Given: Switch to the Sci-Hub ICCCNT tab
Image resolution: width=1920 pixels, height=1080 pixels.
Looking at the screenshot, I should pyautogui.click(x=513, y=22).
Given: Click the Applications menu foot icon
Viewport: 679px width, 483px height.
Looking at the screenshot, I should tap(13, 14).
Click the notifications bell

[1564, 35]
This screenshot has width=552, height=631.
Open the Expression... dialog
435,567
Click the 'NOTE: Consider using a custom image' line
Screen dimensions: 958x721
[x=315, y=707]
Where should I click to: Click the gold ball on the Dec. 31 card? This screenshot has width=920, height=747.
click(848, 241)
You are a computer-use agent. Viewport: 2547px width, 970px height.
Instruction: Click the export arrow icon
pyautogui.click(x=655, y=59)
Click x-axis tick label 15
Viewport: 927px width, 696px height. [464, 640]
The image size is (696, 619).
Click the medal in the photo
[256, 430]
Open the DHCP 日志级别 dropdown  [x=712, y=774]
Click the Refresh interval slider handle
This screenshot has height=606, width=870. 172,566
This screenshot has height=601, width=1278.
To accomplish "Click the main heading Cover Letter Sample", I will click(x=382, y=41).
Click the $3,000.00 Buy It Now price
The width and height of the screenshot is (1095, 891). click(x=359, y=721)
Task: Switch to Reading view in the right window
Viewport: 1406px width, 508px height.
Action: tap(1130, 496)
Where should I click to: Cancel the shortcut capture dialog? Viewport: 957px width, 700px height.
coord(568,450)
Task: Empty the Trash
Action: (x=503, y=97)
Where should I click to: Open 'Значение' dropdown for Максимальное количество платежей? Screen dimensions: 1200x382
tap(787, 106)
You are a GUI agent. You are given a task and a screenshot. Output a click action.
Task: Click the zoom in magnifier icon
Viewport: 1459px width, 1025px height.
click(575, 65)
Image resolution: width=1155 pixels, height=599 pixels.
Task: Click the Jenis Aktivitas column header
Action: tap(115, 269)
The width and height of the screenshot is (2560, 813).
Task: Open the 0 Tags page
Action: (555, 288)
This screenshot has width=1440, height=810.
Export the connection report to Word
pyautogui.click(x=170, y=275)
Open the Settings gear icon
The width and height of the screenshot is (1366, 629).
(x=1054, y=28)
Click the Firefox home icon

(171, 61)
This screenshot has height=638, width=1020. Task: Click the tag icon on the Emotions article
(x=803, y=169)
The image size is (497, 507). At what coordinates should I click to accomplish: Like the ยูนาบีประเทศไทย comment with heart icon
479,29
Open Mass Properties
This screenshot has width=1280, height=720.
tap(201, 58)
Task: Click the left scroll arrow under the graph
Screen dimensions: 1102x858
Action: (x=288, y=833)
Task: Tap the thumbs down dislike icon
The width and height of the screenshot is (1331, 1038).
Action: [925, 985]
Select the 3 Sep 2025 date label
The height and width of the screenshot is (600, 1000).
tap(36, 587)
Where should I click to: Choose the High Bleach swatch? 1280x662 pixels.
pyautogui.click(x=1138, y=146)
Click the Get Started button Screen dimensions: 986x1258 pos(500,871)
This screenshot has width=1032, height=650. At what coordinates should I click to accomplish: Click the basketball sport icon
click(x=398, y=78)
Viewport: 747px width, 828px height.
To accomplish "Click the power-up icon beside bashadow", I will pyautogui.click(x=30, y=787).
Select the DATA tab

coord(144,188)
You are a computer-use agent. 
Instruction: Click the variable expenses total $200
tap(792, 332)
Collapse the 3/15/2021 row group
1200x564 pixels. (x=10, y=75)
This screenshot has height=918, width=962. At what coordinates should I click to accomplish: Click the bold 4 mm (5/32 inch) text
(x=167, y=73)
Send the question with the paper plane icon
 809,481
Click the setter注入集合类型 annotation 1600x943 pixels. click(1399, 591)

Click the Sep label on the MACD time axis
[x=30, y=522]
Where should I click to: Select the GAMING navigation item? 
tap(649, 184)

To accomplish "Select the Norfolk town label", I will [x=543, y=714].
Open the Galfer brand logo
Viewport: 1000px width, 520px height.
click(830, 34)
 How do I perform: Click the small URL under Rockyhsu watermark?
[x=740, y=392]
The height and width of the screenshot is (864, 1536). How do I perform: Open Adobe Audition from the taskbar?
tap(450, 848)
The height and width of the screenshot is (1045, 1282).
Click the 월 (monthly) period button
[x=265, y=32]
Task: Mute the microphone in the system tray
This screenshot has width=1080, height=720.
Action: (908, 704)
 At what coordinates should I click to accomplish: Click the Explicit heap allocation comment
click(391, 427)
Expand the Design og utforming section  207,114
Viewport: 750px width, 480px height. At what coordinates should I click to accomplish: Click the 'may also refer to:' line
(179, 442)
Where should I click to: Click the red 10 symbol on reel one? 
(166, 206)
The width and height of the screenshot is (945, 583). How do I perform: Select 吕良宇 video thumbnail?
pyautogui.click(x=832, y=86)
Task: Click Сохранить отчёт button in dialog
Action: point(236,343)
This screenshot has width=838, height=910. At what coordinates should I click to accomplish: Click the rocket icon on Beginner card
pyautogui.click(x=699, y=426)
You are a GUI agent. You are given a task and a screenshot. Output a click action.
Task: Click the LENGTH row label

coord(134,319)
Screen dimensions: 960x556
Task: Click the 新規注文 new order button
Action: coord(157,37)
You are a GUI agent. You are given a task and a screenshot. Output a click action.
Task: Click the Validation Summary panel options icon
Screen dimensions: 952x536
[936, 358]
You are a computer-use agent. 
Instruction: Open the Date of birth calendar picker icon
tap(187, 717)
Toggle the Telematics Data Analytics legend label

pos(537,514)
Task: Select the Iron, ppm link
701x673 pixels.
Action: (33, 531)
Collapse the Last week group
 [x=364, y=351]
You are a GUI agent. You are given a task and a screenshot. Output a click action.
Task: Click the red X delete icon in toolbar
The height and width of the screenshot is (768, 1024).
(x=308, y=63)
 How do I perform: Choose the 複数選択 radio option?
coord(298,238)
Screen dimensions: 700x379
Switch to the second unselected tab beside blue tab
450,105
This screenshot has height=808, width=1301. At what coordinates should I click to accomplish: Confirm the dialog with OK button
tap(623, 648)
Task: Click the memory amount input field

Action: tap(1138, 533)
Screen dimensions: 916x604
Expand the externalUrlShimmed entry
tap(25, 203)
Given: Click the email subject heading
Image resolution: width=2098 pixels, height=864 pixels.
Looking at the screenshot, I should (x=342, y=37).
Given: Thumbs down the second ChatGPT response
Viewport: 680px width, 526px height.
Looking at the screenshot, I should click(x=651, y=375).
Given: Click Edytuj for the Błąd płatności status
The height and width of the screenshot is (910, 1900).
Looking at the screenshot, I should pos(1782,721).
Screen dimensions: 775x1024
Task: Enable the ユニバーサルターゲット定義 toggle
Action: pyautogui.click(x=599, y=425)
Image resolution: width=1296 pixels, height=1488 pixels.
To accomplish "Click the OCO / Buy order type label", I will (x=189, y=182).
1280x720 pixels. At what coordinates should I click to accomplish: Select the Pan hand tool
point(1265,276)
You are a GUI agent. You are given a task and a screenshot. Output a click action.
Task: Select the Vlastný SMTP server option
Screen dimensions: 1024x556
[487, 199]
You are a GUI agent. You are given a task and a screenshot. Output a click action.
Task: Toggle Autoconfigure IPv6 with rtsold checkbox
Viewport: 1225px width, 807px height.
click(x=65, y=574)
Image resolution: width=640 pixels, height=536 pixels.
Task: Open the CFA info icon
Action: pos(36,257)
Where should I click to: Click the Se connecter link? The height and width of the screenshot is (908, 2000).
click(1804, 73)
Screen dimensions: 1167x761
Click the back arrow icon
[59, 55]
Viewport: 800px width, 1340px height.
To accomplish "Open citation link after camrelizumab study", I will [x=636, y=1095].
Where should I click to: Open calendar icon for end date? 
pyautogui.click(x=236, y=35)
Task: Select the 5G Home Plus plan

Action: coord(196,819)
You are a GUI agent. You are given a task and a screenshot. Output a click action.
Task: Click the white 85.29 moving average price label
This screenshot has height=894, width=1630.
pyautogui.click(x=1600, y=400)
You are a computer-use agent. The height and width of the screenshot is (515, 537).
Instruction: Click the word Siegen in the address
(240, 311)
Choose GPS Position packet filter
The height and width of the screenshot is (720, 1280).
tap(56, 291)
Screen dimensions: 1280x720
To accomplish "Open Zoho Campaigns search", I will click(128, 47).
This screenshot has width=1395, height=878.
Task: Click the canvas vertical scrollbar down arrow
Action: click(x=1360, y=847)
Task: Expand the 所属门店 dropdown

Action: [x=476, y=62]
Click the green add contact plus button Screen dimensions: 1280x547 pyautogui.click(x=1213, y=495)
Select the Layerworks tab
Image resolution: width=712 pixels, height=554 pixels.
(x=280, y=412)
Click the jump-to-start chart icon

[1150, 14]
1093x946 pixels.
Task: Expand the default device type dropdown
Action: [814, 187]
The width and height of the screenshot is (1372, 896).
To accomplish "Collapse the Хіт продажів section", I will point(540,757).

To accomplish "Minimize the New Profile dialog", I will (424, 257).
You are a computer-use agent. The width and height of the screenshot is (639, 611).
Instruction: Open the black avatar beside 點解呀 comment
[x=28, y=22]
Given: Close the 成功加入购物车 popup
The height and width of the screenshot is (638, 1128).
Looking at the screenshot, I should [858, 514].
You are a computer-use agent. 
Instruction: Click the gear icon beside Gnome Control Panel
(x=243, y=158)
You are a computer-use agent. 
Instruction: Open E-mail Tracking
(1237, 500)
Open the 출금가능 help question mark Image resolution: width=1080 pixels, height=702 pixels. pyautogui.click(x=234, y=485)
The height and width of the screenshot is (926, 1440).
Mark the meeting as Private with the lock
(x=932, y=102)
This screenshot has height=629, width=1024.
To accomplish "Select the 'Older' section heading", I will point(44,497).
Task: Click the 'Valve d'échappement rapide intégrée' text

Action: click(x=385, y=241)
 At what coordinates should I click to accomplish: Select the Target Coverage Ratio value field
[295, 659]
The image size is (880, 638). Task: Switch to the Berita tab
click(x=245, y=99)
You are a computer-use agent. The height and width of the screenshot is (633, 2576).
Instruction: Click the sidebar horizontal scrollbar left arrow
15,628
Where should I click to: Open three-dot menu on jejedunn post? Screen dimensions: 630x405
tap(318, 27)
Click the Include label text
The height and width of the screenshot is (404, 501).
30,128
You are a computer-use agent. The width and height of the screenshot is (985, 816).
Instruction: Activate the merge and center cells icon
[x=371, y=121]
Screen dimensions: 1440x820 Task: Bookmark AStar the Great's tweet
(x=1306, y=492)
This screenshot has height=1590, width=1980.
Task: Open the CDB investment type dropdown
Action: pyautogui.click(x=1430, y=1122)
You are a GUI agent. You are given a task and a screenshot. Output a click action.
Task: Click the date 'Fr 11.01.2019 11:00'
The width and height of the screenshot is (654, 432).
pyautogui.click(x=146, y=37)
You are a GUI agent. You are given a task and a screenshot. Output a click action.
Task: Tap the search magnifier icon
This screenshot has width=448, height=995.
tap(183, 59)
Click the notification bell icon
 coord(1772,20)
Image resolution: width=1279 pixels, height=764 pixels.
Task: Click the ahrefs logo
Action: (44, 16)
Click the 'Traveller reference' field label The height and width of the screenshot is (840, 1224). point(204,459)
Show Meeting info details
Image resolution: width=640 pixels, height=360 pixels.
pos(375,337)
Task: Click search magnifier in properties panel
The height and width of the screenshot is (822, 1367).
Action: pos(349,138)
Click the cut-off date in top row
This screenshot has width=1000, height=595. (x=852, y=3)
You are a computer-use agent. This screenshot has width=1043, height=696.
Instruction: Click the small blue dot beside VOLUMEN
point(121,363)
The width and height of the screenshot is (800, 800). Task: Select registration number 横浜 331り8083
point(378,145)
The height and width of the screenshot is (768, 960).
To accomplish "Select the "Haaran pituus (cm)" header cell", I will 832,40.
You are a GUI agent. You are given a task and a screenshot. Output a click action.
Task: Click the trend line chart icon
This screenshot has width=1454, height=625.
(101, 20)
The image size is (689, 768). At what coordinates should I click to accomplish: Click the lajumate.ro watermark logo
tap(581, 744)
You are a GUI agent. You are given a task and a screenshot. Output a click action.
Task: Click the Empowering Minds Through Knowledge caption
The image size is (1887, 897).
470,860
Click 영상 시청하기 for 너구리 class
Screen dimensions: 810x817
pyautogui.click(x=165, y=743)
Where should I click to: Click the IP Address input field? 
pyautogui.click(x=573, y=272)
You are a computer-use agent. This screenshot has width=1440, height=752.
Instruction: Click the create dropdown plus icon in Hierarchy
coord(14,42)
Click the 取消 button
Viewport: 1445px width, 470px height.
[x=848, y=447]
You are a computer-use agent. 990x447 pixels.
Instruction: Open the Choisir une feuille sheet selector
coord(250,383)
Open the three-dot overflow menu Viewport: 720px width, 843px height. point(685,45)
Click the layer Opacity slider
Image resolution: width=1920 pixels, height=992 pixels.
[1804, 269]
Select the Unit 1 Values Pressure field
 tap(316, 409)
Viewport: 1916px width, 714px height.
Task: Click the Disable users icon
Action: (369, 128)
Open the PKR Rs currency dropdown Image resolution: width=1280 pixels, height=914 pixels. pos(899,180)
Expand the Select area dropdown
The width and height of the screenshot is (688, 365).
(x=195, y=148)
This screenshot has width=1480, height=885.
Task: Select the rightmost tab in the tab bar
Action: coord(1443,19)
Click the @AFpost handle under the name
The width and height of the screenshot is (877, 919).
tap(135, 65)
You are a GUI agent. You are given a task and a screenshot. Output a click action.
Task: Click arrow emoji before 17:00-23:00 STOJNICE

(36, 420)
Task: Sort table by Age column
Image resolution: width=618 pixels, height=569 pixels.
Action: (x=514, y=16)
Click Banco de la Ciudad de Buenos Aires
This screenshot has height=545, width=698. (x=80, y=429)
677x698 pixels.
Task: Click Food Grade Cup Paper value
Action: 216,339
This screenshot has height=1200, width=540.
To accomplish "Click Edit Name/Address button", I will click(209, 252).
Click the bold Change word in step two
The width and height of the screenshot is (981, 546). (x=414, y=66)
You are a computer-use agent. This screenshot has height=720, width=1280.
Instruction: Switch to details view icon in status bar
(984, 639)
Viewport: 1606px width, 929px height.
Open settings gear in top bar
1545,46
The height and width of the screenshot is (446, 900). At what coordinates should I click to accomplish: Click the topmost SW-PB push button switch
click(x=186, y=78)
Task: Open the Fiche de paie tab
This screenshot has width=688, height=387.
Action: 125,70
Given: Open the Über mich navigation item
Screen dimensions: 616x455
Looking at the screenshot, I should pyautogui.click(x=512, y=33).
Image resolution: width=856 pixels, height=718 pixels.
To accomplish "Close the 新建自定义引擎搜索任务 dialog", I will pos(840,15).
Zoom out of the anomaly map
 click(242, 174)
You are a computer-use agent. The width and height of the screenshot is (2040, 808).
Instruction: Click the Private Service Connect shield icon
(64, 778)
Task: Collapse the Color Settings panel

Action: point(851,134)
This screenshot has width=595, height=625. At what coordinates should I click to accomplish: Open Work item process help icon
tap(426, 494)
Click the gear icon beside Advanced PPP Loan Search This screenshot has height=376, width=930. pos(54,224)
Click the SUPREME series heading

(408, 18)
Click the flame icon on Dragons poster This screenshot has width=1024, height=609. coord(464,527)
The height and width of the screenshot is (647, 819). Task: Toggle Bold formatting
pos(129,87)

▬▬▬

* [AIM OF THE TASK]
Quote exactly the opening line of the material above and every line after it, up to and including the line that contains "Task: Click the zoom in magnifier icon".

* [SOLUTION TO THE EXERCISE]
Given: Switch to the Sci-Hub ICCCNT tab
Image resolution: width=1920 pixels, height=1080 pixels.
Looking at the screenshot, I should pyautogui.click(x=513, y=22).
Given: Click the Applications menu foot icon
Viewport: 679px width, 483px height.
Looking at the screenshot, I should tap(13, 14).
Click the notifications bell

[1564, 35]
This screenshot has width=552, height=631.
Open the Expression... dialog
435,567
Click the 'NOTE: Consider using a custom image' line
Screen dimensions: 958x721
[x=315, y=707]
Where should I click to: Click the gold ball on the Dec. 31 card? This screenshot has width=920, height=747.
click(848, 241)
You are a computer-use agent. Viewport: 2547px width, 970px height.
Instruction: Click the export arrow icon
pyautogui.click(x=655, y=59)
Click x-axis tick label 15
Viewport: 927px width, 696px height. [464, 640]
The image size is (696, 619).
Click the medal in the photo
[256, 430]
Open the DHCP 日志级别 dropdown  [x=712, y=774]
Click the Refresh interval slider handle
This screenshot has height=606, width=870. 172,566
This screenshot has height=601, width=1278.
To accomplish "Click the main heading Cover Letter Sample", I will click(x=382, y=41).
Click the $3,000.00 Buy It Now price
The width and height of the screenshot is (1095, 891). click(x=359, y=721)
Task: Switch to Reading view in the right window
Viewport: 1406px width, 508px height.
Action: tap(1130, 496)
Where should I click to: Cancel the shortcut capture dialog? Viewport: 957px width, 700px height.
coord(568,450)
Task: Empty the Trash
Action: (x=503, y=97)
Where should I click to: Open 'Значение' dropdown for Максимальное количество платежей? Screen dimensions: 1200x382
tap(787, 106)
You are a GUI agent. You are given a task and a screenshot. Output a click action.
Task: Click the zoom in magnifier icon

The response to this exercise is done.